Lagu Masa Lalu (28): House of The Rising Sun



There is a house in New Orleans
They call the Rising Sun

And it's been the ruin of many a poor boy
And God I know I'm one
My mother was a tailor
She sewed my new blue jeans
My father was a gamblin' man
Down in New Orleans
Now the only thing a gambler needs
Is a suitcase and trunk
And the only time he's satisfied
Is when he's all drunk
Oh mother tell your children
Not to do what I have done
Spend your lives in sin and misery
In the House of the Rising Sun
Well, I got one foot on the platform


Pertama kali dengar lagu yang dibawakan oleh grup band The Animals ini, aku salah sangka. Kata House Rising Sun aku gambarkan sebagai villa keluarga yang sering dikunjungi  saat musim panas. Tapi ternyata.... jauh berbeda.

New Orleans city (www.neworleans.com)



Sebenarnya ini adalah lagu daerah di Amerika. Judul aslinya Rising Sun Blues, bercerita tentang kehidupan yang kacau.  Tidak diketahui siapa pengarangnya, yang pasti lagu ini telah direkam dalam banyak versi. 

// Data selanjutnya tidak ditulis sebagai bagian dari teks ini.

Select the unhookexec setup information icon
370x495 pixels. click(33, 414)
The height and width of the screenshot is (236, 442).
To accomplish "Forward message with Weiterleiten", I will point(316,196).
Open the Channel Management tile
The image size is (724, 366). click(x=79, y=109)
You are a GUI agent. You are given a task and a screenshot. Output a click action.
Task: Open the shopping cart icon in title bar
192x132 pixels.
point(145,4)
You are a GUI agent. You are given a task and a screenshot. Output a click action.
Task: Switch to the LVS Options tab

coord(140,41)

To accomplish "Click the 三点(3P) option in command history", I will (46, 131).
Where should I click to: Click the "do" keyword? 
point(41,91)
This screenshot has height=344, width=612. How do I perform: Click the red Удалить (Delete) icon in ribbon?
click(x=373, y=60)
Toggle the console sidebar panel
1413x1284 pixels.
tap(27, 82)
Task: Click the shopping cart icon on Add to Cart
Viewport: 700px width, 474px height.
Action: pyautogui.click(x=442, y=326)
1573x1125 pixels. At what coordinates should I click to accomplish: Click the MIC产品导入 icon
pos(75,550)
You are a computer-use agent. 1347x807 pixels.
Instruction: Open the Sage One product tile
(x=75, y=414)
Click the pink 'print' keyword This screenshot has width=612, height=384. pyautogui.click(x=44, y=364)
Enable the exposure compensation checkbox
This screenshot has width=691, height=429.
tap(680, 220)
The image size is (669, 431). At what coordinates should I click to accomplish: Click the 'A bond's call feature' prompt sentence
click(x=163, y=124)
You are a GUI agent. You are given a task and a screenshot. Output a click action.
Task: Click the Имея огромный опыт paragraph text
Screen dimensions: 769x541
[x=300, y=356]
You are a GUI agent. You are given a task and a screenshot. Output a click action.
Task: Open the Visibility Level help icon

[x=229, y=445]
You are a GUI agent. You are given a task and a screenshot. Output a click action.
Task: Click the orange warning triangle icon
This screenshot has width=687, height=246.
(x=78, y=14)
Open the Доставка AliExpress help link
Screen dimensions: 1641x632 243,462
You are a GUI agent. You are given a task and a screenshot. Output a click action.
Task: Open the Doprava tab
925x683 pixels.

Banyak tafsiran tentang apa yang dimaksud House Rising Sun dan dimana lokasi sebenarnya. Nama kota New Orleans pun seringkali diganti dengan tempat lain. Pada banyak versi, Rising Sun dipercaya sebagai  rumah bordil di New Orleans pada abad 19. Melalui lagu ini, ingin disampaikan jeritan hati seseorang yang terjerat dalam dunia kelam, dan ia berpesan agar jangan ada anak-anak lain yang mengikuti jejaknya. 

Tafsiran lain menceritakan tentang penjara wanita di New Orleans, dimana seorang wanita mengisahkan hidupnya yang hancur karena melakukan tindak kriminal. Ada pula yang mengatakan bahwa House Rising Sun hanyalah sebuah perumpamaan sebagai kritik sosial untuk prostitusi yang marak di New Orleans.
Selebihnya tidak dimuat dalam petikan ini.